Ewan, without **principle**. Strangely, there is a concentration of

confusion concerning Bayesian methods in x-ray polarization

studies. Much of this comes from the classic misunderstanding of

credible regions and confidence regions. You’ll see astronomers

worried about not being able to **detect** zero polarization as it is on

a parameter boundary. This lead to some Bayesian magic here that touches a bit on the issue, but applies only to a very fragile and

specific type of polarization data: one where the data are directly

latent polarization and everything is beautifully Gaussian. In other

words, not x-ray data! The point of the work was to derive an analytic

**posterior** for these types of measurements. We’ll come back to this.

Nevertheless, the idea was picked up by x-ray astronomers and non-principled methods have taken over. For example, here is an application that ignores all the fragility inherent in Poisson distributed data to derive an “analytic” posterior assuming

that low count Poisson data are Gaussian; something that is simply

not true. But, as always, throw enough fancy statistics buzzwords in

and no one will notice. But the real problem with the use of the work

of Vallincourt for x-ray data is that Vallincourt derived a

**posterior** for the measurements. Assuming a prior and Gaussian

likelihood, the Rice distribution was derived. But the works above,

and these here use the Rice distribution as the likehood!

They place

further priors on their parameters, do things like background subtract

Poisson data, and run some form of random number generator to obtain

trace plots. It is difficult to understand why these approaches are

wrong as they are simply made up via some form of heuristic intuition

and missing the core concepts of what a Bayesian analysis is. But the

words Bayesian are in the papers, so it must be sophisticated, right?
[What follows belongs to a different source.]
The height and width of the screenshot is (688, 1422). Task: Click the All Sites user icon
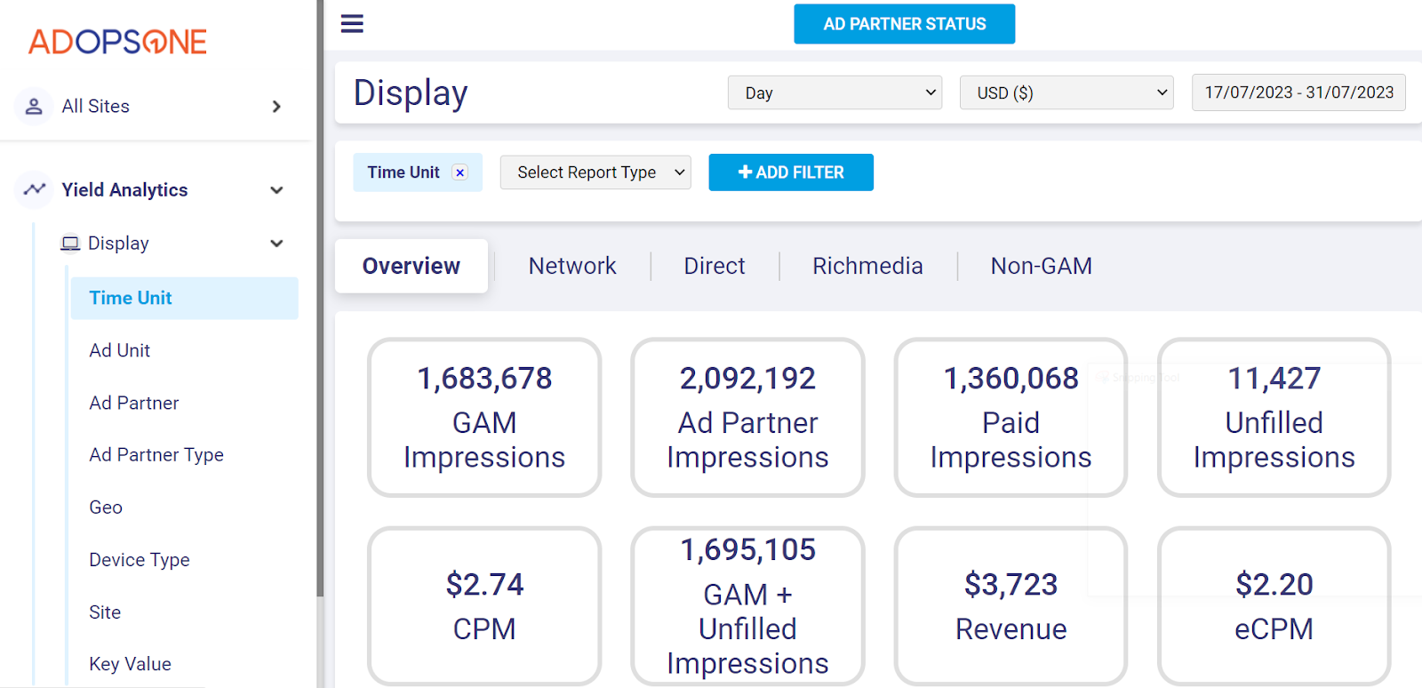coord(34,107)
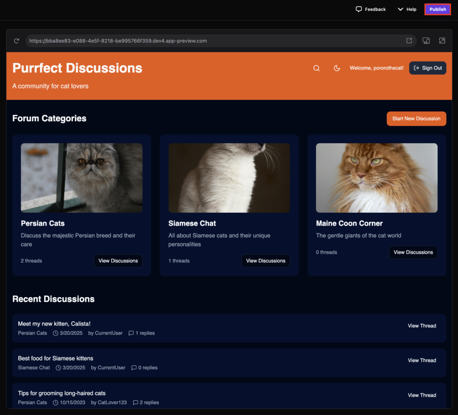This screenshot has height=415, width=458.
Task: Click the sign-out arrow icon
Action: (417, 68)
As a side note, we attempted to solve this issue here by deriving

the likelihood, a conditional Poisson likelihood, and performing Bayesian

estimation of the latent parameters. We, of course, recover the Rice

distribution; because that is the posterior.

And yet, this week we had a new heuristic approach to Bayesian

estimation for x-ray polarization here. There are many

misconceptions in the work, but we can concentrate on the issues with

statistics. First, there is a claim of doing Bayesian estimation to

derive **confidence intervals**. The fun part is the appendix on how the

Monte Carlo was performed. It appears the authors drew random values

of the **data** from Gaussian distributions (yes, it is Poisson data),

then perform a least-squares fit to this randomly drawn data for the

parameter values… all stop… what the <insert favorite Bayesian

buzzword here>. Thus, we have a long way to go in communicating how

perform Bayesian analysis. Even if you can download every tested

sampler, easily write a Metropolis-Hastings algorithm, or just google

for a few interesting Bayesian blog posts. Intuition is a great tool,

principled Monte Carlo integration techniques are not proven on

intuition alone. When in doubt, consult a statistician.